Part time 4wd bind on high traction surfaces when turning because the front and rear differentials (ring and pinion gear) are forced to operate at the same speed. This is not a problem on snow and ice and the small amount of wheel slippage is unnoticeable
Part time only 4wds also do not have a center differential.
AWD with no traction aiding devices (electronic, lockers, etc) will produce less tractive force than a part time 4wd with no traction devices. This is why the old full time 4wds with the NP203 t-cases had the ability to lock the center diff. Many modern AWDs have this feature as well.
I also have an old POS jeep with real part-time 4WD (not AWD) and it certainly will work correctly on snowy roads, but you do want to disengage it when you hit clear pavement. If it’s working correctly it should go exactly where you point it, without sliding around (even in deep snow).
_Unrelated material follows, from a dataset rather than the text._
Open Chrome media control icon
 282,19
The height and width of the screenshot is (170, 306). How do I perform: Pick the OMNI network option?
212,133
I also have real M&S tires installed (this thing is a winter beater and only gets used in significant snow).
Can you check and see if the front wheels will spin on ice? If the 4WD is working correct, consider putting some serious tires on it.
100% correct. Not wanting to risk my Pacifica AWD to the snow gods, I drove my Dakota through the only bad snow we had this year (couldn’t go a weekend without visiting my fiancee!). The Dakota has p/t 4WD, which combined with fairly aggressive all-terrain tires, was absolutely wonderful on the highway and back roads. But I did have to shift in and out of 4WD as road conditions changed.
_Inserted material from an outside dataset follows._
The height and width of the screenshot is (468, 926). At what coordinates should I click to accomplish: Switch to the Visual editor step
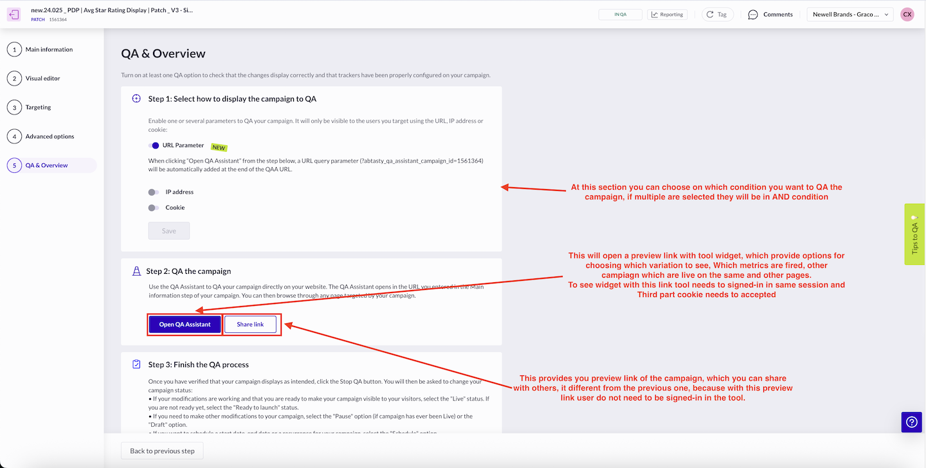(x=42, y=78)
Nothing beats having a dedicated “snow car.”
I haven’t seen a 4wd system built in the past 20+ years that’s NOT rated for highway use.
And, of course, this leads to a discussion of why people buy vehicles that are intended for off-road driving and expect them to perform well on paved roads.
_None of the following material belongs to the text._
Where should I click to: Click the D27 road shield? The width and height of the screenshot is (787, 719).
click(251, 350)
There is no reason what-so-ever a vehicle designed for Off-Road use can’t be used on the highway.
While most of us realize that a Mercury Grand Marquis or a Buick Lucerne is not suited to off-road use, it seems to escape the minds of far too many people that a vehicle with part-time 4wd is not the best choice for daily driving on paved roads.
But there are times I NEED the off-road capability…Skiiing during the winter…The cabin I own in the White Mountains is NOT on a main road…and many times I’m driving in and out of there for 2-3 miles LONG BEFORE the plow touches the road. Plus my son and I do a lot of camping with our camper AND backpacking where we drive to area’s that are just dirt trails. Try that with your Grand Marquis. NEVER EVER had a problem driving ANY 4wd vehicle on the highway in the past 30 years.
To the OP…
Not sure how your part-time 4wd system works…but if it works like others then it should easily handle a snowey hill. The ONLY thing I can think of is the tires. May 4wd trucks come with very NON aggressive highway tires. Sure putting it in 4wd will help tremendously…but to work really well you probably need more agressive tires. Something like the Cooper Discovery ATR’s…or the Michelin XLT or Michelin Cross Terrain. You don’t need anything more agressive unless you’re in deep snow or mud.
The transfer case on the Liberty is manually engaged, and rarely ever fails (np231 transfer case). It sounds more like the snow covered ICE was the problem. No vehicle can get up a snowy & icy hill without some good driving technique such as: keep it slow and easy on the gas at all times. Spinning a tire on ice doesn’t help you to get moving, it just eliminates that tires ability to get a good grip. Even 4wd will get stuck if you start spinning all the tires on ice.